4-Methyl-5-(4,4,5,5-tetramethyl-1,3,2-dioxaborolan-2-yl)pyrimidin-2-amine(cas: 944401-55-2) belongs to pyrimidine. Pyrimidine nucleotide derivatives have a wide range of biological applications. For example, pyrimidine derivatives are useful in DNA repair studies involving cancer and epigenetics. Application In Synthesis of 4-Methyl-5-(4,4,5,5-tetramethyl-1,3,2-dioxaborolan-2-yl)pyrimidin-2-amine

Referemce:
Pyrimidine | C4H4N2 – PubChem,
Pyrimidine – Wikipedia

Doherty, Elizabeth M.; Fotsch, Christopher; Bannon, Anthony W.; Bo, Yunxin; Chen, Ning; Dominguez, Celia; Falsey, James; Gavva, Narender R.; Katon, Jodie; Nixey, Thomas; Ognyanov, Vassil I.; Pettus, Liping; Rzasa, Robert M.; Stec, Markian; Surapaneni, Sekhar; Tamir, Rami; Zhu, Jiawang; Treanor, James J. S.; Norman, Mark H. published an article in Journal of Medicinal Chemistry. The title of the article was 《Novel Vanilloid Receptor-1 Antagonists: 2. Structure-Activity Relationships of 4-Oxopyrimidines Leading to the Selection of a Clinical Candidate》.Related Products of 659729-09-6 The author mentioned the following in the article:

A series of novel 4-oxopyrimidine TRPV1 antagonists was evaluated in assays measuring the blockade of capsaicin or acid-induced influx of calcium into CHO cells expressing TRPV1. The investigation of the structure-activity relationships in the heterocyclic A-region revealed the optimum pharmacophoric elements required for activity in this series and resulted in the identification of subnanomolar TRPV1 antagonists. The most potent of these antagonists were thoroughly profiled in pharmacokinetic assays. Optimization of the heterocyclic A-region led to the design and synthesis of 23 (I), a compound that potently blocked multiple modes of TRPV1 activation. Compound 23 was shown to be effective in a rodent “”on-target”” biochem. challenge model (capsaicin-induced flinch, ED50 = 0.33 mg/kg p.o.) and was antihyperalgesic in a model of inflammatory pain (CFA-induced thermal hyperalgesia, MED = 0.83 mg/kg, p.o.).
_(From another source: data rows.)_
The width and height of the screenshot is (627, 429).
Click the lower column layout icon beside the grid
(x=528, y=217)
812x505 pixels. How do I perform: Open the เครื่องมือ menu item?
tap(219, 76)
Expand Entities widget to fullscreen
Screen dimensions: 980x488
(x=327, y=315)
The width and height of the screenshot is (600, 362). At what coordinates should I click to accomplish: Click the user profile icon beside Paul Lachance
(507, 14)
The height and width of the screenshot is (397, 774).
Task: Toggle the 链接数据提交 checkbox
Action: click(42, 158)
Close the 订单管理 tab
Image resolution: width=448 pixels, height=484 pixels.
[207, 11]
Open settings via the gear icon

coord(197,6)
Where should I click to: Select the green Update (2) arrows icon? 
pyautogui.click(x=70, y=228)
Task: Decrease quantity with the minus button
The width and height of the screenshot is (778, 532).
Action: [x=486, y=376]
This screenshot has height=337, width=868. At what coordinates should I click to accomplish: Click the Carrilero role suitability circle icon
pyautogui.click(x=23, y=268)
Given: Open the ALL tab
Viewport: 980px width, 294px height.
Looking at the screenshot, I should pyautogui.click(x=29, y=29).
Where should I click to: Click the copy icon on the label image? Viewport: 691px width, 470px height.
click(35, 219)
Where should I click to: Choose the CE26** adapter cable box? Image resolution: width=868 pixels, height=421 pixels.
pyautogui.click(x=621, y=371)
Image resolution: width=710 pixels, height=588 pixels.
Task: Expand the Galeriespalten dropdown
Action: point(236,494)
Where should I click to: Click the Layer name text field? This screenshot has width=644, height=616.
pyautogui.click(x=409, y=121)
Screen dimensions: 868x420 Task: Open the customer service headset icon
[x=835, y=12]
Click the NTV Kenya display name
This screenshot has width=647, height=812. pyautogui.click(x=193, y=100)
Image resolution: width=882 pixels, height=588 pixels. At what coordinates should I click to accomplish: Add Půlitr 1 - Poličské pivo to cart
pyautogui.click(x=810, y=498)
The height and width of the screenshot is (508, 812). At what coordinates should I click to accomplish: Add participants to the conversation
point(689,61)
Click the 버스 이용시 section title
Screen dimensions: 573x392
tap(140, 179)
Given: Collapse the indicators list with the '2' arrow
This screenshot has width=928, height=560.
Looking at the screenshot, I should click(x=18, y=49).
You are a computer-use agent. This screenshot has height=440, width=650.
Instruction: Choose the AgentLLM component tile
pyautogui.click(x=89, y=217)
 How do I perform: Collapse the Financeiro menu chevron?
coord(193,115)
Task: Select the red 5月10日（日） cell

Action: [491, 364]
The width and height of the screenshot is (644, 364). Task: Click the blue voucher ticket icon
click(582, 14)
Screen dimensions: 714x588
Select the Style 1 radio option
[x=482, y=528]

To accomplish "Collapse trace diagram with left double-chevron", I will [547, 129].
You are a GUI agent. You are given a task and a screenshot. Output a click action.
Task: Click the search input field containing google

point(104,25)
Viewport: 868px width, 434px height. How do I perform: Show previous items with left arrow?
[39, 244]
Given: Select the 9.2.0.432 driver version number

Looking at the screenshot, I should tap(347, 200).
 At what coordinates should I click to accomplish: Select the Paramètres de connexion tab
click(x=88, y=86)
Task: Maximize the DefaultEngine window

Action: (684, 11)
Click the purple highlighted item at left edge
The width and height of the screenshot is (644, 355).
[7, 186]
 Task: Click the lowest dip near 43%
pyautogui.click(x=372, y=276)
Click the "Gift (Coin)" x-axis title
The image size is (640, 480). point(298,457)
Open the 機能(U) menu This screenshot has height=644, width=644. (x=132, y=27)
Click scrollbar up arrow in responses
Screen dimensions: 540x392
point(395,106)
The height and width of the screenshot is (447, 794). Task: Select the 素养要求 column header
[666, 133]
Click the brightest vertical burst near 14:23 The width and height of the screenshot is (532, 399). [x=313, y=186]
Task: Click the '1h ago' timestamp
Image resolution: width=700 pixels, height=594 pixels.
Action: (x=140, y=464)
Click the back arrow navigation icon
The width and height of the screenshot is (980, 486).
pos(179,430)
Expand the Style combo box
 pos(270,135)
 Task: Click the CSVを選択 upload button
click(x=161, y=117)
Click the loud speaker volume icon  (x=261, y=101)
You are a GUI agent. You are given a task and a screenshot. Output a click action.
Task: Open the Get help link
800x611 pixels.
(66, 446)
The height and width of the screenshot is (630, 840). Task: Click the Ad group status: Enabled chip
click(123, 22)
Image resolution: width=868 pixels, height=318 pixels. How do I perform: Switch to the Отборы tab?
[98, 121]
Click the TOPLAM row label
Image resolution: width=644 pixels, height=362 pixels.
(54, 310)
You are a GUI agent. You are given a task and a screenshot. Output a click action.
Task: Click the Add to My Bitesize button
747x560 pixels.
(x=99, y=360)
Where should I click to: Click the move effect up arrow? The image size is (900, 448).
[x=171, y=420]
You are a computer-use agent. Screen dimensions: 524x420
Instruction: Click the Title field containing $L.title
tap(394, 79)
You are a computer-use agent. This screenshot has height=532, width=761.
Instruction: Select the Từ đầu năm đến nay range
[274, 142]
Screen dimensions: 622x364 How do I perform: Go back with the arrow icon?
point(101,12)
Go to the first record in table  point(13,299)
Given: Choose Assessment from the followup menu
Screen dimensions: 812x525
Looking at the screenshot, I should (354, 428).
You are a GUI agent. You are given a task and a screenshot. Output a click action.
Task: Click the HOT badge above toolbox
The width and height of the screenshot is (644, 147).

Based on its in vivo efficacy and pharmacokinetic profile, compound 23 (N-{4-[6-(4-trifluoromethyl-phenyl)-pyrimidin-4-yloxy]-benzothiazol-2-yl}-acetamide; AMG 517) was selected for further evaluation in human clin. trials. The experimental part of the paper was very detailed, including the reaction process of 4-Chloro-6-(4-(trifluoromethyl)phenyl)pyrimidine(cas: 659729-09-6Related Products of 659729-09-6)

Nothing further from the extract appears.